Direction:
Write each of the lines below as one string in a JSON list, in order, and leave out any blank lines.

Input records:
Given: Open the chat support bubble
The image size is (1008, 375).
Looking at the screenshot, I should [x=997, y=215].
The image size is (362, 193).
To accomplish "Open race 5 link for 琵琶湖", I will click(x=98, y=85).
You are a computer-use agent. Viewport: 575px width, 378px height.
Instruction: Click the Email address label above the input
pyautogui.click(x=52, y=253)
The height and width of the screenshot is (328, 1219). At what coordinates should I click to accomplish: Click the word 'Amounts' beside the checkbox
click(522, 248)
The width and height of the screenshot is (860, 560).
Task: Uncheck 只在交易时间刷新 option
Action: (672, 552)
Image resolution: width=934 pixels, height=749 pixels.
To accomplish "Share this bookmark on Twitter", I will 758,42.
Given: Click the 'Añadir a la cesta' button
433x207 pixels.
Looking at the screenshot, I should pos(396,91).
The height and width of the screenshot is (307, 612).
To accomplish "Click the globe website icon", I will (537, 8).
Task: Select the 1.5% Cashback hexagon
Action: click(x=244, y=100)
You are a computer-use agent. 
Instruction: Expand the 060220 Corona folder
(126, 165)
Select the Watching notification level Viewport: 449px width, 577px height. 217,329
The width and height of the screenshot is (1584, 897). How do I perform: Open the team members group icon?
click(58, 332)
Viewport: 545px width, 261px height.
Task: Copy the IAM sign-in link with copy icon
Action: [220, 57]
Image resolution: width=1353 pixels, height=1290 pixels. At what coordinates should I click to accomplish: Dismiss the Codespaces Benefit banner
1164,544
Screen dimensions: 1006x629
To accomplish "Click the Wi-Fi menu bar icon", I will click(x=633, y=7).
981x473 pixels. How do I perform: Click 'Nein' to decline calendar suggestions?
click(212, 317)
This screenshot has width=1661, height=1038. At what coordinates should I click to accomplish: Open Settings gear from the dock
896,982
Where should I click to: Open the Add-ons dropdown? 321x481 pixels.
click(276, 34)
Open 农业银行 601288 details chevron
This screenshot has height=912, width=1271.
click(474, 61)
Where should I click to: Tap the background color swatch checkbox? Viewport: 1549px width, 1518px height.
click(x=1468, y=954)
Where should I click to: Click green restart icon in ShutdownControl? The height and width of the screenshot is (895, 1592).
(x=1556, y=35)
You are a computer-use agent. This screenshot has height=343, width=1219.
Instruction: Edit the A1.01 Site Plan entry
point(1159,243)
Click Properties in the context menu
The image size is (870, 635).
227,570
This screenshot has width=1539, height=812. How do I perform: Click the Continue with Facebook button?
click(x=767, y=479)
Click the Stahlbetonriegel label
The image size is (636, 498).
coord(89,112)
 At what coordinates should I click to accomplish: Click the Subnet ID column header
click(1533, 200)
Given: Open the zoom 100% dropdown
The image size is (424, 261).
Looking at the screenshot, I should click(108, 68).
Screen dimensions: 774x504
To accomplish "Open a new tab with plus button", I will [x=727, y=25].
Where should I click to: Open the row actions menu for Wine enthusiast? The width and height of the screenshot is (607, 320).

Full solution:
[
  "Given: Open the chat support bubble",
  "The image size is (1008, 375).",
  "Looking at the screenshot, I should [x=997, y=215].",
  "The image size is (362, 193).",
  "To accomplish \"Open race 5 link for 琵琶湖\", I will click(x=98, y=85).",
  "You are a computer-use agent. Viewport: 575px width, 378px height.",
  "Instruction: Click the Email address label above the input",
  "pyautogui.click(x=52, y=253)",
  "The height and width of the screenshot is (328, 1219). At what coordinates should I click to accomplish: Click the word 'Amounts' beside the checkbox",
  "click(522, 248)",
  "The width and height of the screenshot is (860, 560).",
  "Task: Uncheck 只在交易时间刷新 option",
  "Action: (672, 552)",
  "Image resolution: width=934 pixels, height=749 pixels.",
  "To accomplish \"Share this bookmark on Twitter\", I will 758,42.",
  "Given: Click the 'Añadir a la cesta' button",
  "433x207 pixels.",
  "Looking at the screenshot, I should pos(396,91).",
  "The height and width of the screenshot is (307, 612).",
  "To accomplish \"Click the globe website icon\", I will (537, 8).",
  "Task: Select the 1.5% Cashback hexagon",
  "Action: click(x=244, y=100)",
  "You are a computer-use agent. ",
  "Instruction: Expand the 060220 Corona folder",
  "(126, 165)",
  "Select the Watching notification level Viewport: 449px width, 577px height. 217,329",
  "The width and height of the screenshot is (1584, 897). How do I perform: Open the team members group icon?",
  "click(58, 332)",
  "Viewport: 545px width, 261px height.",
  "Task: Copy the IAM sign-in link with copy icon",
  "Action: [220, 57]",
  "Image resolution: width=1353 pixels, height=1290 pixels. At what coordinates should I click to accomplish: Dismiss the Codespaces Benefit banner",
  "1164,544",
  "Screen dimensions: 1006x629",
  "To accomplish \"Click the Wi-Fi menu bar icon\", I will click(x=633, y=7).",
  "981x473 pixels. How do I perform: Click 'Nein' to decline calendar suggestions?",
  "click(212, 317)",
  "This screenshot has width=1661, height=1038. At what coordinates should I click to accomplish: Open Settings gear from the dock",
  "896,982",
  "Where should I click to: Open the Add-ons dropdown? 321x481 pixels.",
  "click(276, 34)",
  "Open 农业银行 601288 details chevron",
  "This screenshot has height=912, width=1271.",
  "click(474, 61)",
  "Where should I click to: Tap the background color swatch checkbox? Viewport: 1549px width, 1518px height.",
  "click(x=1468, y=954)",
  "Where should I click to: Click green restart icon in ShutdownControl? The height and width of the screenshot is (895, 1592).",
  "(x=1556, y=35)",
  "You are a computer-use agent. This screenshot has height=343, width=1219.",
  "Instruction: Edit the A1.01 Site Plan entry",
  "point(1159,243)",
  "Click Properties in the context menu",
  "The image size is (870, 635).",
  "227,570",
  "This screenshot has width=1539, height=812. How do I perform: Click the Continue with Facebook button?",
  "click(x=767, y=479)",
  "Click the Stahlbetonriegel label",
  "The image size is (636, 498).",
  "coord(89,112)",
  " At what coordinates should I click to accomplish: Click the Subnet ID column header",
  "click(1533, 200)",
  "Given: Open the zoom 100% dropdown",
  "The image size is (424, 261).",
  "Looking at the screenshot, I should click(108, 68).",
  "Screen dimensions: 774x504",
  "To accomplish \"Open a new tab with plus button\", I will [x=727, y=25].",
  "Where should I click to: Open the row actions menu for Wine enthusiast? The width and height of the screenshot is (607, 320)."
]